Records for locating the described items
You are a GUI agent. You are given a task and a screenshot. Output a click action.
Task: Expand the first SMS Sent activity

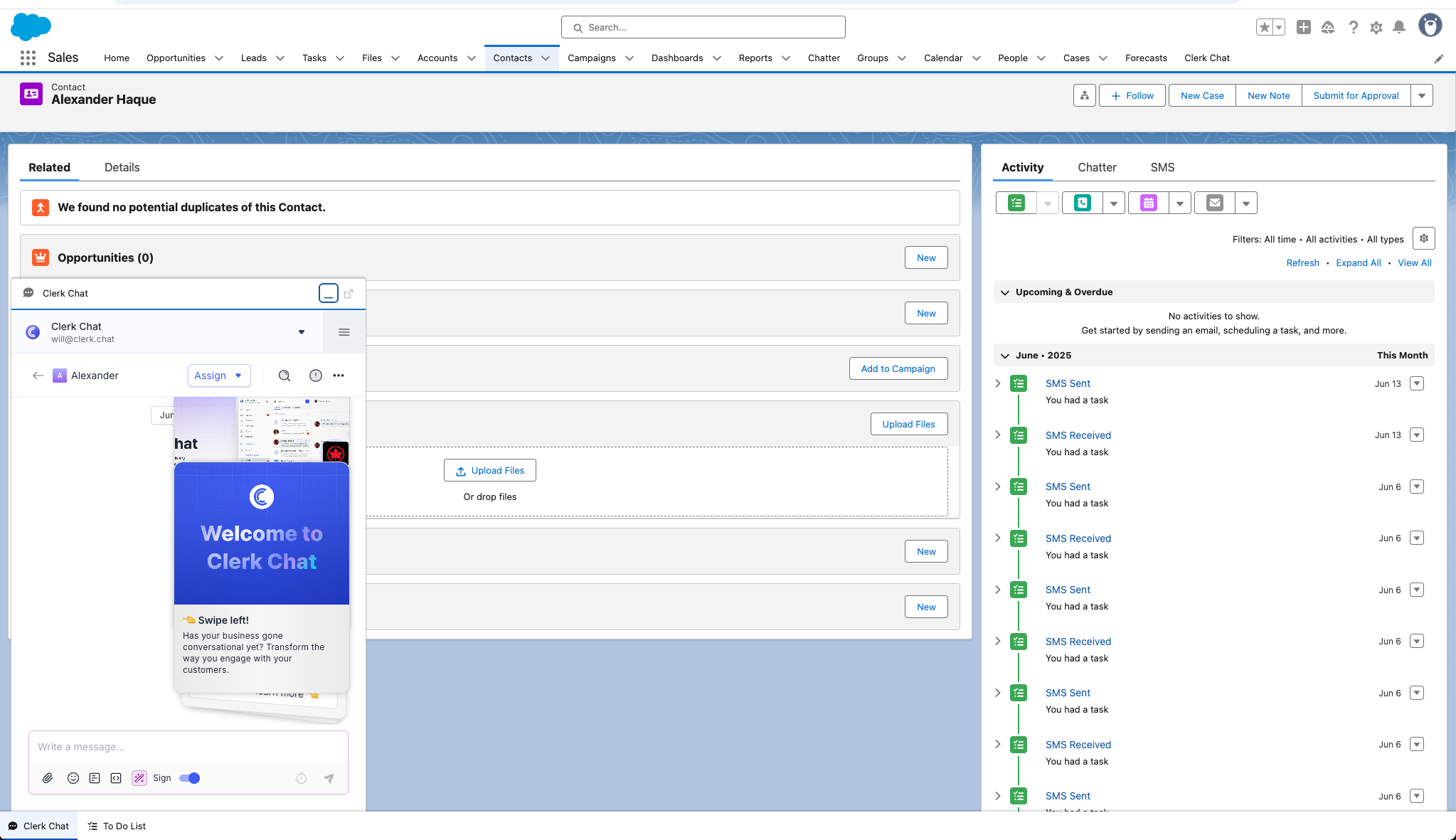998,383
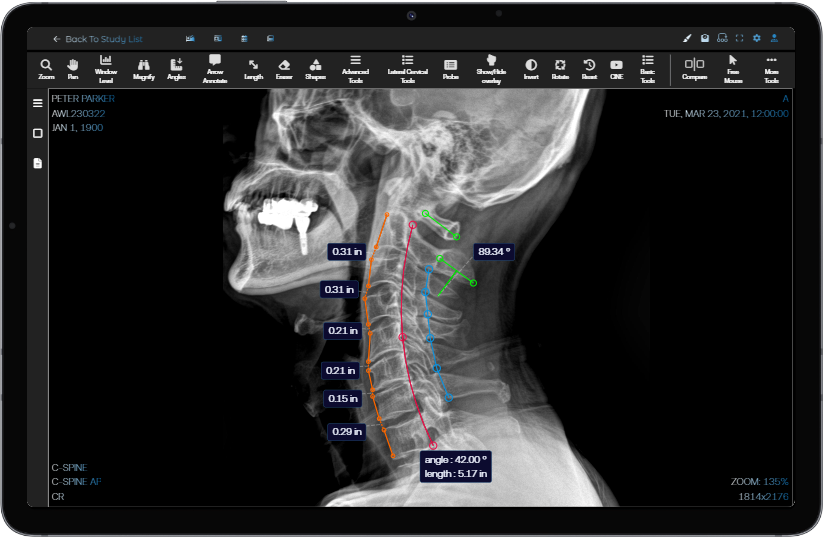Toggle Show/Hide overlay
This screenshot has width=823, height=537.
pyautogui.click(x=490, y=68)
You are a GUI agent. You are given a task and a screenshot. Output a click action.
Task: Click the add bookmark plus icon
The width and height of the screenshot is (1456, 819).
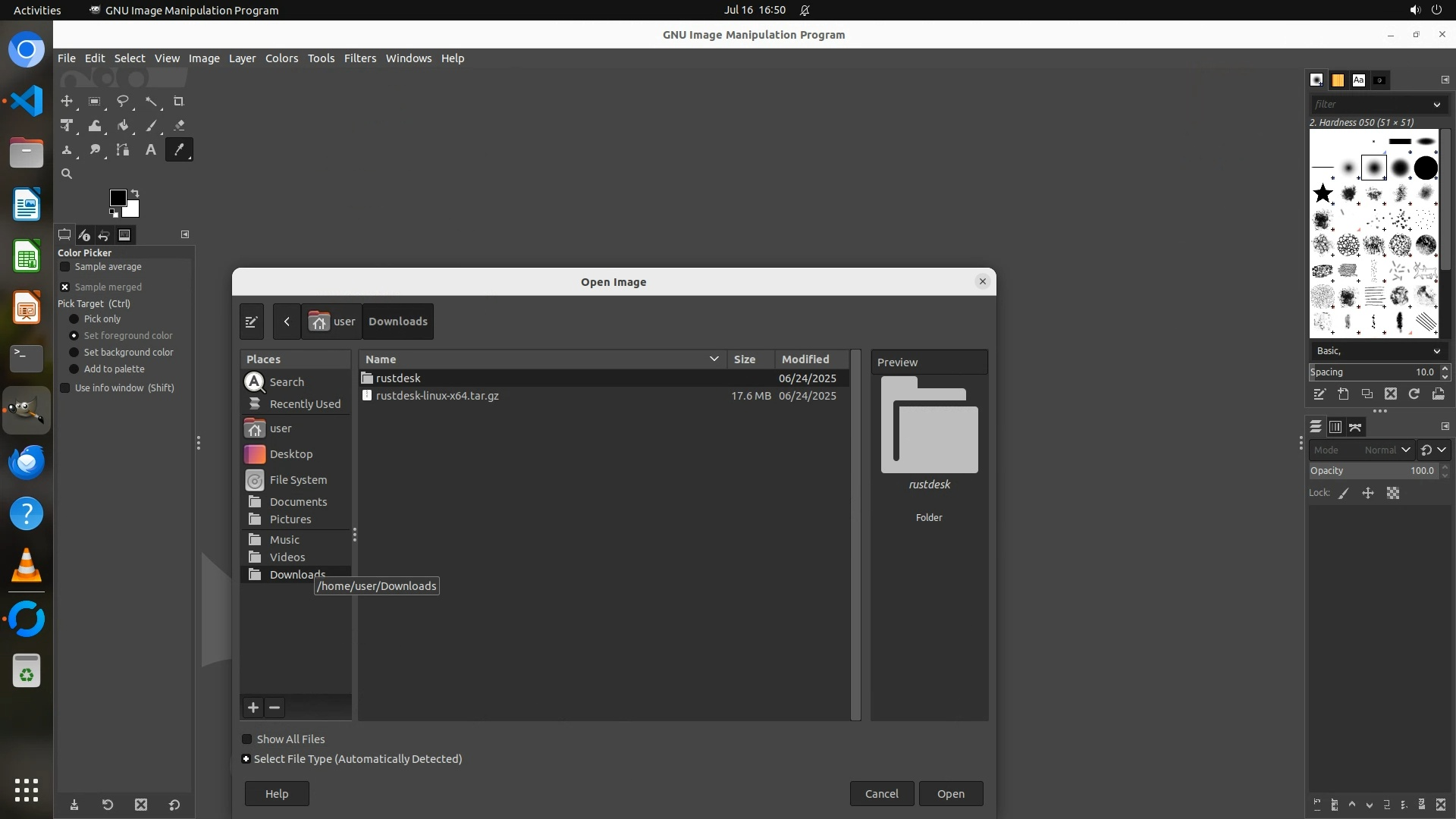click(x=253, y=708)

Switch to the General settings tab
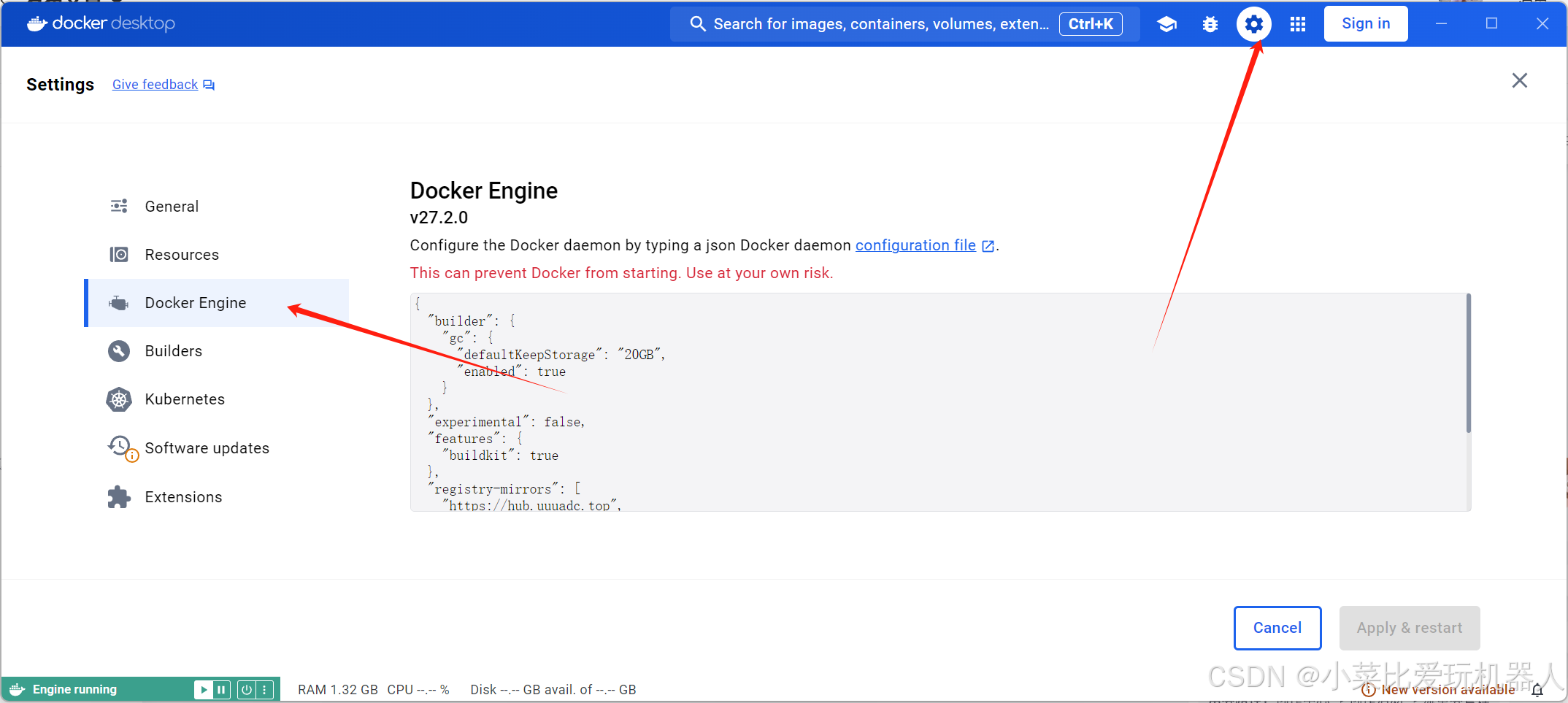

WHAT YOU WILL DO
Reproduce every line of the records above word for word, leaving out the pictures.

ANSWER TO THE PROBLEM
You are a GUI agent. You are given a task and a screenshot. Output a click action.
Task: Expand the first SMS Sent activity

998,383
Toggle Show/Hide overlay
This screenshot has width=823, height=537.
pyautogui.click(x=490, y=68)
You are a GUI agent. You are given a task and a screenshot. Output a click action.
Task: Click the add bookmark plus icon
The width and height of the screenshot is (1456, 819).
click(x=253, y=708)

Switch to the General settings tab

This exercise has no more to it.